Lebih jauh, ia menerangkan, Sumbar sebenarnya memiliki keunggulan dan potensi lain di bidang transportasi angkutan laut dengan adanya pelabuhan Teluk Bayur yang dikenal sebagai pusat aktivitas bongkat muat ataupun ekspor impor barang. Namun sayangnya, belakangan ini intensitas aktivitas bongkar muar barang di salah satu pelabuhan tertua di pulau Sumatera itu, juga tidak terlalu menggembirakan.
Kondisi itu juga semakin diperparah dengan berdirinya Pelabuhan Jambi yang menjadi salah satu pusat ekspor impor barang baru di pulau Sumatra saat ini. Akibatnya sejak dua tahun belakangan, pengiriman batu bara, tidak lagi dilakukan via pelabuhan Teluk Bayur yang tentu tidak menguntungkan bagi Sumbar secara ekonomi.

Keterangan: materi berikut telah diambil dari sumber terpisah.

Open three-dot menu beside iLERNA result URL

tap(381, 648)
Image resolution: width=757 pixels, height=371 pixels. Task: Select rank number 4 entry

“Berdirinya pelabuhan Jambi ini tentu tidak menguntungkan bagi Sumbar pada sektor transportasi, sub sektor lalu lintas jalan raya, bongkar muat barang dan sebagainya,” tegasnya.
Lesunya aktivitas perekonomian di pelabuhan Teluk Bayur itu, menurut Elfindri, juga ditambah dengan semakin ketatnya persaingan dagang yang dialami oleh Semen Padang yang menjadi satu-satunya industri besar yang bisa dibanggakan dari Sumatra Barat saat ini. Akibatnya pertumbuhan ekonomi yang dihasilkan oleh Semen Padang pun, tidak begitu meyakinkan lagi lantaran kemunculan industri semen di daerah lainnya dengan harga yang lebih murah.
“Akibatnya pertumbuhan ekonomi Sumbar belakangan ini, tertinggal jauh dibanding Riau. Yang bahkan pertumbuhannya sudah tiga kali Kota Padang, sementara sepuluh tahun yang lalu, posisi Padang dan Pekanbaru mungkin laju pertumbuhannya tidak terlalu jauh, sekarang sudah sangat jauh,” ungkapnya.
Di tengah semakin tidak menggembirakannya PE Sumbar ini, Prof Elfindri menilai bahwa Sumbar perlu mendorong pertumbuhan investasi pada bidang industri dan pertambangan. Sebab menurutnya, salama ini investasi yang masuk ke Sumbar baru terbatas pada investasi pariwisata pada bidang perhotelan.